Tukur became deputy governor due to the influence of Vice President Atiku Abubakar. For the 2007 elections, he left the Peoples Democratic Party (PDP) and attempted to become the Action Congress candidate for governor, but after failing to win the party's primary, he returned to the PDP as a supporter of Professor Jibril Aminu, and Admiral Murtala Nyako.
As Governor Nyako's Chief of Staff he wielded considerable power, but did not make him popular.

A wealthy man, Tukur was a late entrant in the competition for the 2011 PDP nomination for Adamawa Central Senatorial District, which he was said to have won due to Nyako's influence.
He won the nomination with 1,095 votes. David Garvnwa came second with 378 votes and former Senator Abubakar Girei got 185 votes.

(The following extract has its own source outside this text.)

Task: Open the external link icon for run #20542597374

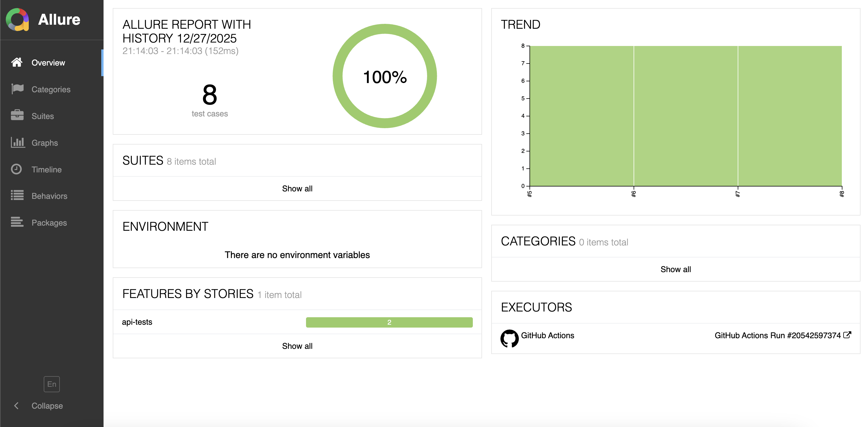Action: tap(847, 335)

In the 9 April 2011 election for the Adamawa Central Senatorial seat, Tukur won with 95,806 votes. Alhaji Dahiru Bobbo of the Labour Party received 78,424 votes, Fatima Balla Abubakar of the Action Congress of Nigeria (ACN) received 63,271 votes and Engineer Hayatu Z. Abubakar of the Congress for Progressive Change (CPC) gained 44,476 votes.
The result was a surprise to pundits who had expected a more charismatic Dahiru Bobbo to be the winner.

In 2021, alongside Lagos Governor, Babjide Sanwo-Olu, Seyi Tinubu and Abel Egbarin, he was given an award for his service as governor at the Media Nite Out Awards.